Aging takes a toll on many essential biological systems and functions, and the risk of heart failure increases with age along with other diseases such as cancer and Alzheimer’s. The mechanisms through which aging contributes to heart failure remain unclear, however, and the prognosis is poor for many elderly patients with impaired cardiovascular function.
Unfortunately, a series of conflicting reports regarding a particular receptor associated with muscle growth, known as activin type II receptor (ActRII), and the molecules that bind to it had created further confusion in the cardiac aging field. Reports emerged over the past decade that decreased ActRII signaling associated with lower levels of circulating binding molecules might contribute to cardiac decline.

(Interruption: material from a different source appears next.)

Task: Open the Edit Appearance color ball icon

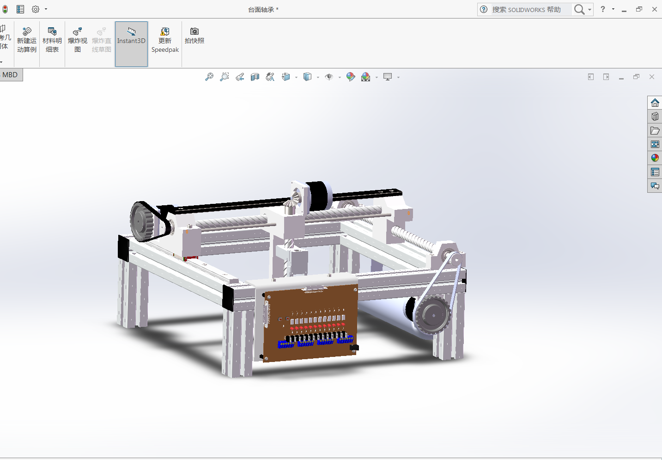Action: coord(351,77)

But follow-up studies disputed these findings, and even suggested the opposite: decreased ActRII signaling may actually have cardioprotective effects.
To explore the subject further, a team led by Anthony Rosenzweig, M.D., of Harvard Medical School, and including JAX Professor used circulating follistatin-like 3 (FSTL3) as an indicator of ActRII activity. In a paper published in Science Translational Medicine, “Activin type II receptor signaling in cardiac aging and heart failure,” the researchers established that FSTL3 levels in humans increase with age in response to an increase in the levels of circulating activins that bind ActRII. In mice, an increase in ActRII signaling and FSTL3 expression also correlated with increased aging, frailty and heart failure.
Previous research had indicated that the levels of certain ActRII binding molecules, GDF8 and GDF11, decrease with age, which would be associated with lower ActRII signaling. The team confirmed these findings but found that the significant increase in circulating activins leads to the overall increase in FSTL3 levels and ActRII signaling. The effects induced similar pathologic profiles. Furthermore, blocking ActRII signaling through either chemical or genetic means restored or preserved cardiac function in multiple mouse models for heart failure.
The data show that chronic ActRII activation likely contributes to a decline in heart function over time. It also indicates that ActRII suppression provides a new therapeutic target to restore cardiac function in heart failure patients. Future studies will be needed to define the optimal clinical approach for targeting the pathway.